How Cash-Based Transfers help one family overcome multiple shocks
03 March 2022
Our house was flooded,” remembers E Sophal, indicating how the waters came up to his knee.
Sophal and his wife, Sophorn, run a small noodle-making business from their home, which sits next to the river and bore the brunt of the floods. “We couldn’t make noodles or travel anywhere to earn an income. It worried us so much, we didn’t know what to do to feed our young children, or if they were sick.”
Sophal, a father of four living in Pursat province, is remembering his experience during the flash floods that affected nearly 800,000 Cambodians in October 2020. Like the ongoing pandemic, these floods disproportionately affected poorer people, and for families like Sophal’s, the two shocks compounded the challenge to his family’s livelihood and health.
Sophal’s household income was hit particularly hard. The family usually earn most of their income by selling noodles to weddings and other major festivities in the neighbourhood, which left them acutely vulnerable. “Due to COVID-19, big events such as weddings and big ceremonies were not allowed to be celebrated. The number of orders dropped rapidly," Sophal recalls, estimating that they lost two-thirds of their income. When the heavy rains came, the river water level reached up to his knee inside the house for one whole month and they couldn't make noodles any longer or earn any income at all.
The couple had to shut down their business and feeding the four children became a daily struggle.

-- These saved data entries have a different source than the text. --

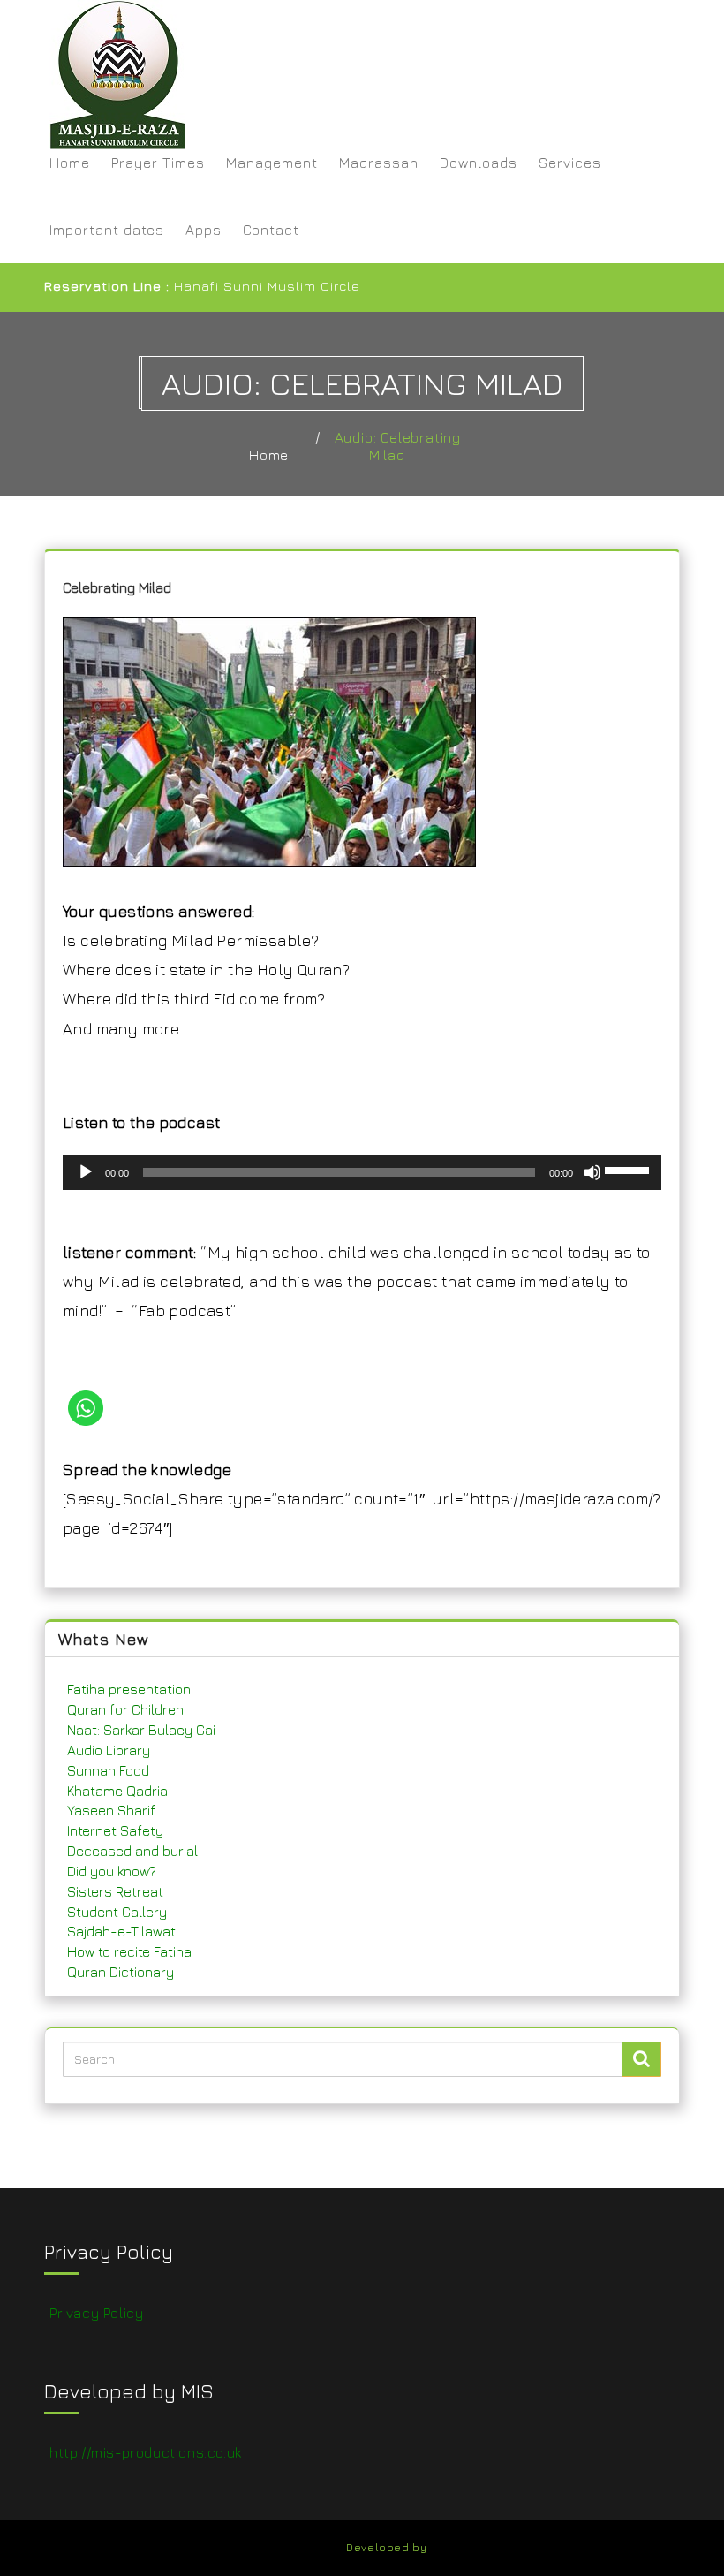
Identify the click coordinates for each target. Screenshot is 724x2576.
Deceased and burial (132, 1851)
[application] (362, 1172)
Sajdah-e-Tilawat (121, 1931)
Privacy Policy (96, 2313)
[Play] (85, 1172)
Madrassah (379, 162)
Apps (203, 230)
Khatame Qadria (117, 1791)
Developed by (386, 2547)
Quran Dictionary (120, 1972)
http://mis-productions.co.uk (145, 2452)
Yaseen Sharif (111, 1810)
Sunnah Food (108, 1770)
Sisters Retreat (115, 1891)
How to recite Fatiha (129, 1951)
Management (272, 162)
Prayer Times (158, 162)
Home (69, 162)
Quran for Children (125, 1709)
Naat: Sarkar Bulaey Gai (141, 1730)
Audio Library (108, 1750)
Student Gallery (117, 1912)
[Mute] (592, 1172)
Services (570, 162)
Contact (271, 230)
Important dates (106, 230)
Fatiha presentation (129, 1689)
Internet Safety (115, 1830)
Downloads (478, 162)
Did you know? (111, 1871)
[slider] (629, 1169)
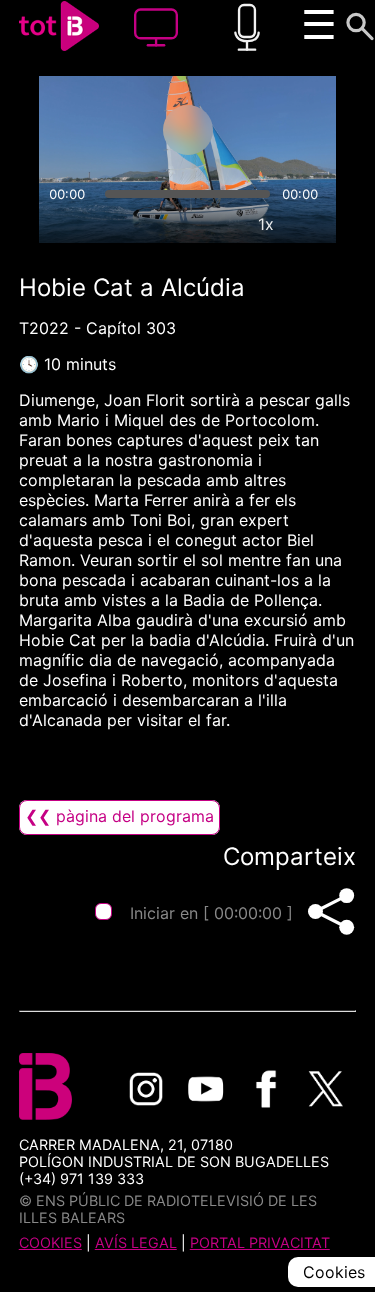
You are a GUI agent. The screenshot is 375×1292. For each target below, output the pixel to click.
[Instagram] (146, 1089)
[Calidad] (220, 224)
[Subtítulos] (174, 224)
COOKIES (50, 1242)
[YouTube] (206, 1089)
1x (266, 224)
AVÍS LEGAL (136, 1242)
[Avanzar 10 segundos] (267, 130)
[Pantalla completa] (312, 224)
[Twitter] (326, 1089)
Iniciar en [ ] (211, 913)
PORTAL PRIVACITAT (260, 1242)
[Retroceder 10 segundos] (109, 130)
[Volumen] (63, 224)
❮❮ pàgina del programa (119, 816)
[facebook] (266, 1089)
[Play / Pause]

Sophal turned to fishing, but barely caught enough to keep the family fed. The floods in the house made the couple constantly fearful that one of the children might catch malaria, or other water-borne diseases, knowing they would then struggle to pay for them to travel for medical treatment.
It was for vulnerable families like Sophal’s that the Royal Government of Cambodia provided support to vulnerable people affected by the pandemic through its COVID-19 cash transfer from early 2020. After the floods, the World Food Programme (WFP) also started providing supplementary cash transfers to 40,000 families affected by both the pandemic and floods, aware that they had been plunged into economic and food insecurity. This programme was supported by the Deutsche Gesellschaft fuer Internationale Zusammenarbeit (GIZ) on behalf of the German Federal Ministry for Economic Cooperation and Development (BMZ), which committed US$ 6 million. The intention was to compensate for losses, help families meet their minimum nutrition needs and mitigate the impact of further shocks – which are unfortunately likely for the millions living in Cambodia's flood-prone zones.
“I first heard about the cash-based transfer programme through our village chief. I felt happy because it came when I needed it most," remembers Sophal. “Without this cash, I would have had to go into debt to my relatives and neighbours to feed our family, we would have had no choice.”
Instead, the couple used the money not only to buy food, but also to re-establish the family business, and make it more resilient for the future. This included fixing their motorbike, which had fallen into disrepair. Without the motorbike, re-establishing the business was impossible, but once it was repaired, they were able to sell noodles and feed the family more adequately.
Sophal and Sophorn are now more hopeful about the future than in a long time. Their business is operational again, and Cambodia's progress in vaccinating its population means that, they hope, weddings and other events will be possible, giving the family an income opportunity again. “In the future, we hope for nothing more than a proper home to raise our children.”